To authenticate and manage user permissions, Orchestrator requires a connection to an LDAP server or a connection to a Single Sign-On server.

Orchestrator supports the Active Directory, OpenLDAP, eDirectory, and Sun Java System Directory Server directory service types.


LDAP authentication is deprecated.

If you download and deploy the Orchestrator Appliance, the Orchestrator server is preconfigured to work with the OpenLDAP server distributed together with the appliance. The default OpenLDAP configuration is suitable for small- or medium-scale environment. To use Orchestrator in a production environment, you must set up either an LDAP server or a vCenter Single Sign-On server and configure Orchestrator to work with it.

To use LDAP server, you must connect your system to the LDAP server that is physically closest to your Orchestrator server, and avoid connections to remote LDAP servers. Long response times for LDAP queries can lead to slower performance of the whole system.
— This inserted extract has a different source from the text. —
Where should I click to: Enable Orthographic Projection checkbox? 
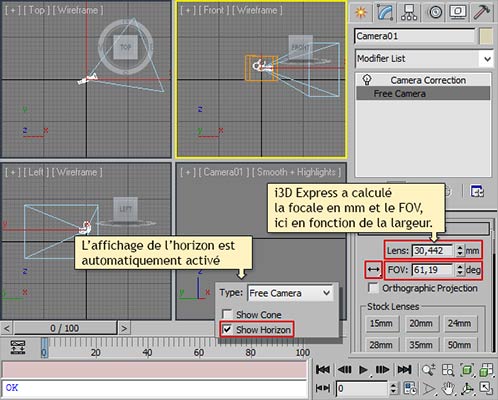(x=373, y=288)
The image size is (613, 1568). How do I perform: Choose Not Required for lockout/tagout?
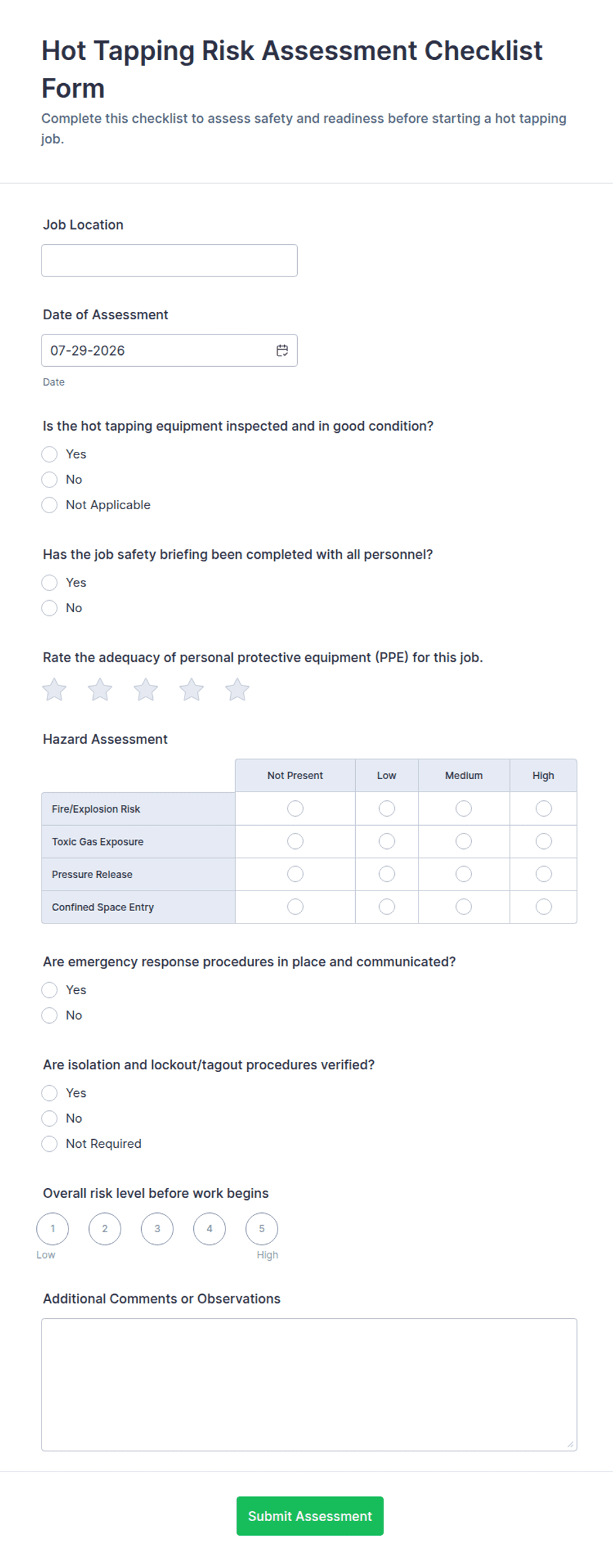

To improve the performance of the LDAP queries, keep the user and group lookup base as narrow as possible. Limit the users to targeted groups that need access, rather than to whole organizations with many users who do not need access. The resources that you need depend on the combination of database and directory service you choose. For recommendations, see the documentation for your LDAP server.

To use the vCenter Single Sign-On authentication method, you must first install vCenter Single Sign-On. You must configure the Orchestrator server to use the vCenter Single Sign-On server that you installed and configured.

To use Single Sign-On authentication through vCloud Automation Center, you must run the Register Orchestrator in vCloud Automation Center component registry workflow in the Orchestrator client.